Unfortunately, that example is par for the course within our movement. To us, the term cultural relevance conjures up some very negative connotations. We would rather shelter ourselves from our culture than engage it. Somehow, I don’t think the typical IFB church is the church that Christ wants it to be.
As long as I’m on the subject of “relevance”, I might as well bring up another of my biggest complaints about the movement. To put it frankly, the liturgy employed in the typical IFB Sunday morning church service is horrible. We do everything we can to keep folks from “feeling” anything during the service. In IFB-dom, we absolutely refuse to engage the emotions (unless it’s time for the invitation). We actually insert “breaks” (offering, announcement, etc.) into the service to ensure that nobody is getting too “emotionally involved” in the worship service. We have two great mantra’s regarding music in Fundamentalism: “Music is to prepare the heart for worship”, and “Once the music goes, the entire church goes”. I'll briefly examine the first of these two statements. The second isn't worth a discussion...
“Music is to prepare the heart for worship”. I wonder where this concept was developed? We could look at many passages to dispel this myth, but I’ll just cite one: Psalm 95:1-7a,
“Oh come, let us sing to the LORD; let us make a joyful noise to the rock of our salvation! Let us come into his presence with thanksgiving; let us make a joyful noise to him with songs of praise! For the LORD is a great God, and a great King above all gods. In his hand are the depths of the earth; the heights of the mountains are his also. The sea is his, for he made it, and his hands formed the dry land. Oh come, let us worship and bow down; let us kneel before the LORD, our Maker! For he is our God, and we are the people of his pasture, and the sheep of his hand.” (ESV)
My point to all this talk about the liturgy is this - why are we so afraid to engage the mind as well as the emotions in worship and praise to our great God? While the service shouldn’t be denigrated to some emotional orgy, we should strive to provide a place where the people are encouraged to become emotionally involved in the worship service. In IFB-dom, however, we tend to discourage that. There is no applause; there is no clapping; there is no raising of the hands. While there are occasional “amens” and “hallelujahs”, even those are strangely reserved.
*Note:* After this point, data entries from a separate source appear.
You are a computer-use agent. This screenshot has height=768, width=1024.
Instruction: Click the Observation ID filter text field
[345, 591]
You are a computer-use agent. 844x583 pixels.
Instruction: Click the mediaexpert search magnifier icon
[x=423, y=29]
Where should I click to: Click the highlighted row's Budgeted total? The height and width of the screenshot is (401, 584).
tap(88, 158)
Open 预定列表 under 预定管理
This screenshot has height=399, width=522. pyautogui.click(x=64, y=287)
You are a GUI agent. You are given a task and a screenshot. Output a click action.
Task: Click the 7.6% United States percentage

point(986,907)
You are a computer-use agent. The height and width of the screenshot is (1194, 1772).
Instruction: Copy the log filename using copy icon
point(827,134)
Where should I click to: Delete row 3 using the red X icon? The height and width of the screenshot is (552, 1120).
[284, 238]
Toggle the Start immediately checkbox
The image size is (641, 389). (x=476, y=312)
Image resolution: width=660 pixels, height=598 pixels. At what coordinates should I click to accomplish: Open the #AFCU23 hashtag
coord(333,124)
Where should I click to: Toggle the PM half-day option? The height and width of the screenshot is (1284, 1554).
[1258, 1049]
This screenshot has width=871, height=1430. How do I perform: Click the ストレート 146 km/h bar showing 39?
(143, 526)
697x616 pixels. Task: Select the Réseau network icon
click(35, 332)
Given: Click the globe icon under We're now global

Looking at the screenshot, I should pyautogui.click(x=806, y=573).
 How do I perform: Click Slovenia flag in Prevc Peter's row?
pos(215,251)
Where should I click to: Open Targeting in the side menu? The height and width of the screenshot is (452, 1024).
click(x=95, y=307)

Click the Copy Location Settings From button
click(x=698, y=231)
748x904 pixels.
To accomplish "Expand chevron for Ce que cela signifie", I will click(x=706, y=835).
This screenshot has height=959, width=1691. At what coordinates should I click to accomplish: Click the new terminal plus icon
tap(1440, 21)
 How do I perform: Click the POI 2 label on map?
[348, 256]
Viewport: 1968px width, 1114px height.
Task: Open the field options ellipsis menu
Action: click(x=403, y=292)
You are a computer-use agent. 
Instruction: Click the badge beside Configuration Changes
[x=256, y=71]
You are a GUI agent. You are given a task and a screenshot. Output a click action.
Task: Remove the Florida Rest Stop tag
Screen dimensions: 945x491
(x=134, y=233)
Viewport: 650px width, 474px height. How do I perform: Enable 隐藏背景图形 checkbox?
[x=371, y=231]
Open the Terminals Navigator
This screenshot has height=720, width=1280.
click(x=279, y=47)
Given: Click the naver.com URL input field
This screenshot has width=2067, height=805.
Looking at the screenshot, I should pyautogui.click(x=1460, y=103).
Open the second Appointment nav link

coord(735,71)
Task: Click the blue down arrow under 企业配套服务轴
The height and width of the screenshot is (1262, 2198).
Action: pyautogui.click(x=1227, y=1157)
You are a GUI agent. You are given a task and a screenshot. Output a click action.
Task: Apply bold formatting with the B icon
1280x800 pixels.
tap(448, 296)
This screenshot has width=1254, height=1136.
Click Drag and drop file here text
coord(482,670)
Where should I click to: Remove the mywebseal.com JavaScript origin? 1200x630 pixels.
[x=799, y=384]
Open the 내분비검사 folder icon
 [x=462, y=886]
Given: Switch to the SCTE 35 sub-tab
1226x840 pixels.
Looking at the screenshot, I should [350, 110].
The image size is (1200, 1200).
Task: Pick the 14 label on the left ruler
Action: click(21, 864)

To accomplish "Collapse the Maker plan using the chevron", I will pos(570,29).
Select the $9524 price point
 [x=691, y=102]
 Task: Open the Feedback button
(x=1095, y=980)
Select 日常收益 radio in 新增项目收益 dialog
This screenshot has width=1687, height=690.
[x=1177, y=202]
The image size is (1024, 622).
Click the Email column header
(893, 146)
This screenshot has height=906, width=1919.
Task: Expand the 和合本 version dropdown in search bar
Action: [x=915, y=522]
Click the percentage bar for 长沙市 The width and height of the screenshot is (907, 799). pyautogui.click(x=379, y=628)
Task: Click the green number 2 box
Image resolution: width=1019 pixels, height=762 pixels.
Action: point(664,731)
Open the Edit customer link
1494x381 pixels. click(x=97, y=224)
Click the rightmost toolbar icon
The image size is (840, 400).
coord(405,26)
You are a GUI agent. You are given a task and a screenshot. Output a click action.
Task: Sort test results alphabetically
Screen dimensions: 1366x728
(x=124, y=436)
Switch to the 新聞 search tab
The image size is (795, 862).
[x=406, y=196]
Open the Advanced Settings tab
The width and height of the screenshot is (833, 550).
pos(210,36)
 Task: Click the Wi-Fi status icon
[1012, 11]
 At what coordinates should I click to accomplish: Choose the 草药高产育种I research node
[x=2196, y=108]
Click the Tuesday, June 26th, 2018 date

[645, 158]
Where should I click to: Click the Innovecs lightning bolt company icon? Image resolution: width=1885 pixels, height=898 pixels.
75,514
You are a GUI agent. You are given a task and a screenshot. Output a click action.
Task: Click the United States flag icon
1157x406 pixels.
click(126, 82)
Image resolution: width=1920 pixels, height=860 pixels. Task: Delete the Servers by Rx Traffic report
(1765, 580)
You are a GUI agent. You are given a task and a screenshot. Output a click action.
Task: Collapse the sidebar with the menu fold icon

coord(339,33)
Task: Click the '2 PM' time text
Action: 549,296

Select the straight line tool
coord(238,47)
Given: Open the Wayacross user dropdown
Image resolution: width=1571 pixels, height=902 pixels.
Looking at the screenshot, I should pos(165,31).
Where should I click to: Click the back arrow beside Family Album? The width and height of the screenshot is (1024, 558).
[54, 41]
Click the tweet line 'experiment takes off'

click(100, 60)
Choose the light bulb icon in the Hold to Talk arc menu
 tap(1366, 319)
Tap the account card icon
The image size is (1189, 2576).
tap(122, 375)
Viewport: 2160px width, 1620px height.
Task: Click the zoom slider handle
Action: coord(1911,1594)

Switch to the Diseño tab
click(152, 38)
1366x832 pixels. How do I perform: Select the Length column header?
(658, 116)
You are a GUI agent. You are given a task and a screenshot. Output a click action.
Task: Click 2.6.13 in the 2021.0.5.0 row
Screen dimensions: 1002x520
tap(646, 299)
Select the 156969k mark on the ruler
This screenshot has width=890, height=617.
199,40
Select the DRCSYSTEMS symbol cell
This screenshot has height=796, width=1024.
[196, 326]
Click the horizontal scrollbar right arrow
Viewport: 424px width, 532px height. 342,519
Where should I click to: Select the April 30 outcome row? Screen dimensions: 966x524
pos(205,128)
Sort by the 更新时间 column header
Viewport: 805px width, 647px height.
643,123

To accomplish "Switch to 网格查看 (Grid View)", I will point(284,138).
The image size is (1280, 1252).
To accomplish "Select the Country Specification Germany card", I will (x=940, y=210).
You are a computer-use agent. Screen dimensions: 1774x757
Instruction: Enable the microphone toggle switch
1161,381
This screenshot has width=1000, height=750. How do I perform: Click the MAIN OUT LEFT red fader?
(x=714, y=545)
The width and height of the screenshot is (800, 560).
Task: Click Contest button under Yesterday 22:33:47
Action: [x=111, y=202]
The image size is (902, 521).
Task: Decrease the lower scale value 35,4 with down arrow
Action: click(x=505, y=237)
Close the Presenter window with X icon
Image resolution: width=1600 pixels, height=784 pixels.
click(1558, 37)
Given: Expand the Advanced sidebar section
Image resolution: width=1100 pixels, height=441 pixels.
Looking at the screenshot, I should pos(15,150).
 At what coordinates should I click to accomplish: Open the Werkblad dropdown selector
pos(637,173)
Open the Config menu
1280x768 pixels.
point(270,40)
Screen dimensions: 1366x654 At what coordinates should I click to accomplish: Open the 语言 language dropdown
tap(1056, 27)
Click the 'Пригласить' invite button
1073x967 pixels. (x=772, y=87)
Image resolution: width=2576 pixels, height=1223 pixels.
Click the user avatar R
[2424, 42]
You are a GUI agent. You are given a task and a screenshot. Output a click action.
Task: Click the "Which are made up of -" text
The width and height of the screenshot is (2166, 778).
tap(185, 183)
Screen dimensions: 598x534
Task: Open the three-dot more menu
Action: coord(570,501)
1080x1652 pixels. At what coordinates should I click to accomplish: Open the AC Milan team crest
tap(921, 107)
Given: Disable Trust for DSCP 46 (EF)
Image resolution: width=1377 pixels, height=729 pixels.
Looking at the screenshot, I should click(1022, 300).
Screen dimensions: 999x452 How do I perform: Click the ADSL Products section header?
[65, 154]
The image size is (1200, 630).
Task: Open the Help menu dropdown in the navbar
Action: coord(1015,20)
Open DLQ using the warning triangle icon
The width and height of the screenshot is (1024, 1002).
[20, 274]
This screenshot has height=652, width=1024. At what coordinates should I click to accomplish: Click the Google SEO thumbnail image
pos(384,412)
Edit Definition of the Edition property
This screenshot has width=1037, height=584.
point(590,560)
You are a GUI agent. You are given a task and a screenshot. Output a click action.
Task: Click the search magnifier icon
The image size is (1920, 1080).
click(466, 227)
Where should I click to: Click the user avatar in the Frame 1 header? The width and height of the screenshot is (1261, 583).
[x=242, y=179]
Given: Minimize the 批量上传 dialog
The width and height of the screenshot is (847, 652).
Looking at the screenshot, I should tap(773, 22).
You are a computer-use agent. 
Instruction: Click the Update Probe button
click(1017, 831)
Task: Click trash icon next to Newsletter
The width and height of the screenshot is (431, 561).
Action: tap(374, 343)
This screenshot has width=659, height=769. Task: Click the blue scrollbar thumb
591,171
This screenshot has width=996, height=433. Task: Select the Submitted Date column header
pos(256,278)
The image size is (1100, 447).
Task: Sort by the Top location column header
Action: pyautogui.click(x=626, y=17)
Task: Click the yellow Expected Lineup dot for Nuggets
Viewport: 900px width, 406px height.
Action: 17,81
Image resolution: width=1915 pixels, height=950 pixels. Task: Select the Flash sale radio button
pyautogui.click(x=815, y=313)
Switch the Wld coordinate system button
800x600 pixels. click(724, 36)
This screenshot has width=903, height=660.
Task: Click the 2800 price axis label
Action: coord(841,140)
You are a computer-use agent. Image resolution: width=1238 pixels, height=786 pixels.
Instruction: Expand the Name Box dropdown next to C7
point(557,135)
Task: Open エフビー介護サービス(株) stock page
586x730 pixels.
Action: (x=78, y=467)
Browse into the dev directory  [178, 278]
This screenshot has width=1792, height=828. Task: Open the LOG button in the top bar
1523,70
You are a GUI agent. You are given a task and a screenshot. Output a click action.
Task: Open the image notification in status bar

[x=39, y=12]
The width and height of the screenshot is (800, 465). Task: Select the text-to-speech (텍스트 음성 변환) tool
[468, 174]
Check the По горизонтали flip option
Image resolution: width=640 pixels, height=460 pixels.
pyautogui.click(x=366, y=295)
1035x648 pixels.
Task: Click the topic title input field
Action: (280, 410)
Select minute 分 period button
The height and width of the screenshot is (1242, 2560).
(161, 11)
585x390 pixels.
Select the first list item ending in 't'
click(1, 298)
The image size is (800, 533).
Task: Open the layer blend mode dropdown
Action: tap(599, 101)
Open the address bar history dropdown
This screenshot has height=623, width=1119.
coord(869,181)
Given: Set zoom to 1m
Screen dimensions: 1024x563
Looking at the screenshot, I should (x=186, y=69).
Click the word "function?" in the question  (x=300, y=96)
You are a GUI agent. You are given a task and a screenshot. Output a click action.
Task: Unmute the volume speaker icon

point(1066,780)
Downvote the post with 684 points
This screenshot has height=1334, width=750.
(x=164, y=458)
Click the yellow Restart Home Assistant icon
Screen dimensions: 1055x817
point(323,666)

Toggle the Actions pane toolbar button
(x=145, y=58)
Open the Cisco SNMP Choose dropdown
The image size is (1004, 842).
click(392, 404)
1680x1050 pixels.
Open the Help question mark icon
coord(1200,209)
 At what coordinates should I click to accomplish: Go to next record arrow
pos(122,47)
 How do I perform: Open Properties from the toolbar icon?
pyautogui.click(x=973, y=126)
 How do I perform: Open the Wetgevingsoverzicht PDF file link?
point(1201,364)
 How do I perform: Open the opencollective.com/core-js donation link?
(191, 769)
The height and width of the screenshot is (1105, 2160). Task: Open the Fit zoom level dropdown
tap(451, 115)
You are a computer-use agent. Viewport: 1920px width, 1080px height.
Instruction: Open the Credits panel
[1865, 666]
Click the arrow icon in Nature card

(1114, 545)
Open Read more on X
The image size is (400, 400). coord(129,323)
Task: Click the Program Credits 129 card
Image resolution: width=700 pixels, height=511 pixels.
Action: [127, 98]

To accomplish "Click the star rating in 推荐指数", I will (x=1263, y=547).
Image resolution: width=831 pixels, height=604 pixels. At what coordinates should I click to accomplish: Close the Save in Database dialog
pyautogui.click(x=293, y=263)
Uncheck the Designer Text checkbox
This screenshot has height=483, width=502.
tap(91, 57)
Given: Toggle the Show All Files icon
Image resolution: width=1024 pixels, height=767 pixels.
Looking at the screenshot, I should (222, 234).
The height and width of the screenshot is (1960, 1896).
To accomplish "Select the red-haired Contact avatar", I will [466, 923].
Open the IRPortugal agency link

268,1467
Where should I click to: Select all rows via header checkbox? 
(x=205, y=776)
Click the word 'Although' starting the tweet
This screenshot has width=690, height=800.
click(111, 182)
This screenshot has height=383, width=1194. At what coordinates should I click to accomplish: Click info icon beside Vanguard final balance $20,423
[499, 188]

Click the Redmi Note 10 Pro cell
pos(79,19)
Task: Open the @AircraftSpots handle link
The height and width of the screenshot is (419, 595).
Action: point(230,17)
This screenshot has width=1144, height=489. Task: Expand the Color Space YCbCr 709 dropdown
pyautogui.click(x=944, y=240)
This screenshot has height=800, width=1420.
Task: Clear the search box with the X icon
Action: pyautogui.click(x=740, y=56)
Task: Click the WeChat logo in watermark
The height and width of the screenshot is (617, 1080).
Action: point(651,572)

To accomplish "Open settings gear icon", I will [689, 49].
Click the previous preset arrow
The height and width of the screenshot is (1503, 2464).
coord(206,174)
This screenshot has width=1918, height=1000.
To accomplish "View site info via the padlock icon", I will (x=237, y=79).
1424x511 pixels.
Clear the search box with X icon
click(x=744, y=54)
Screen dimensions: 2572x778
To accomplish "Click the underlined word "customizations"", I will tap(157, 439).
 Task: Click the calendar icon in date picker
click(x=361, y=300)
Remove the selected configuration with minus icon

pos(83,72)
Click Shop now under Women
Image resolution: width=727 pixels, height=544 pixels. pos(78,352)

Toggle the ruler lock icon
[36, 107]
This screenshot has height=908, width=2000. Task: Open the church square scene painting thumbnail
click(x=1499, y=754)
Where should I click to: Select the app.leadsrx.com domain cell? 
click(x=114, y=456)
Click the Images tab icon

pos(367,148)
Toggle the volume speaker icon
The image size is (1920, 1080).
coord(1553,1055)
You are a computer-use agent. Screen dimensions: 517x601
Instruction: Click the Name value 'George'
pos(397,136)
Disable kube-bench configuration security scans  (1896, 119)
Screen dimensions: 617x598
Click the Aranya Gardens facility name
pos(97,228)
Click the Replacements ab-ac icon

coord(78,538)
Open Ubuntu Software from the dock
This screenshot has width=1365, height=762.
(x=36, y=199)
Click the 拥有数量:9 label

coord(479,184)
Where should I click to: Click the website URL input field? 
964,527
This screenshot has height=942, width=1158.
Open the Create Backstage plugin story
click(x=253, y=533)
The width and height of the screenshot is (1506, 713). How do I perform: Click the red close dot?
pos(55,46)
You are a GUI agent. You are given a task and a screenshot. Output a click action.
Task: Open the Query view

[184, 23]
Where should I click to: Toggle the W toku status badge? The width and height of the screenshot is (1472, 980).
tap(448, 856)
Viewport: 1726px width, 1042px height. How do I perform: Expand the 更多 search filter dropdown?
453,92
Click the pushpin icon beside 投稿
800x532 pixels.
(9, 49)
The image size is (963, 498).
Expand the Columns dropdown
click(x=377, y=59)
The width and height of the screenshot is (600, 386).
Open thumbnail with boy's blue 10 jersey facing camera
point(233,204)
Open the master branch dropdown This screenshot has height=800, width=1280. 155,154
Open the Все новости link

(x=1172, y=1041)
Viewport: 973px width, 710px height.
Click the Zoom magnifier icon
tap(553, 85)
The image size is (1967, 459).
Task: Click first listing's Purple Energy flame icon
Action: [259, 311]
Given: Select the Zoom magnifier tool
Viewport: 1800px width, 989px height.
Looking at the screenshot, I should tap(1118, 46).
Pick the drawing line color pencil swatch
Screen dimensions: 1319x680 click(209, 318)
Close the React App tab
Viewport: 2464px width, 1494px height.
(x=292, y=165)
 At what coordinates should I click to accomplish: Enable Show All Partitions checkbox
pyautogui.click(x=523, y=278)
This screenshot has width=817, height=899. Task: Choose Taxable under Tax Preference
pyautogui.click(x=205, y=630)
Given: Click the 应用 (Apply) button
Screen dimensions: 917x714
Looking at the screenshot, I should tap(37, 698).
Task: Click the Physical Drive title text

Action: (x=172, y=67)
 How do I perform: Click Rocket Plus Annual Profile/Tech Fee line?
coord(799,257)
I’ve got more to add to this, but it will have to wait. This article is already much longer than I had planned. I’ll close by saying that I hold little hope that the bulk of the movement will experience a reformation. Even the small percentage of IFB churches out there that are more “progressive” still seem to struggle in these areas of engaging the culture and being relevant. I take encouragement from the fact that there are IFB churches out there who seem to be “turning the corner”....slowly but surely. Many of our best and brightest, however, are leaving for Evangelicalism. It's possible that someday I'll feel more comfortable with the label “Conservative Evangelical” than I do with the label “Progressive Fundamentalist”....time will tell.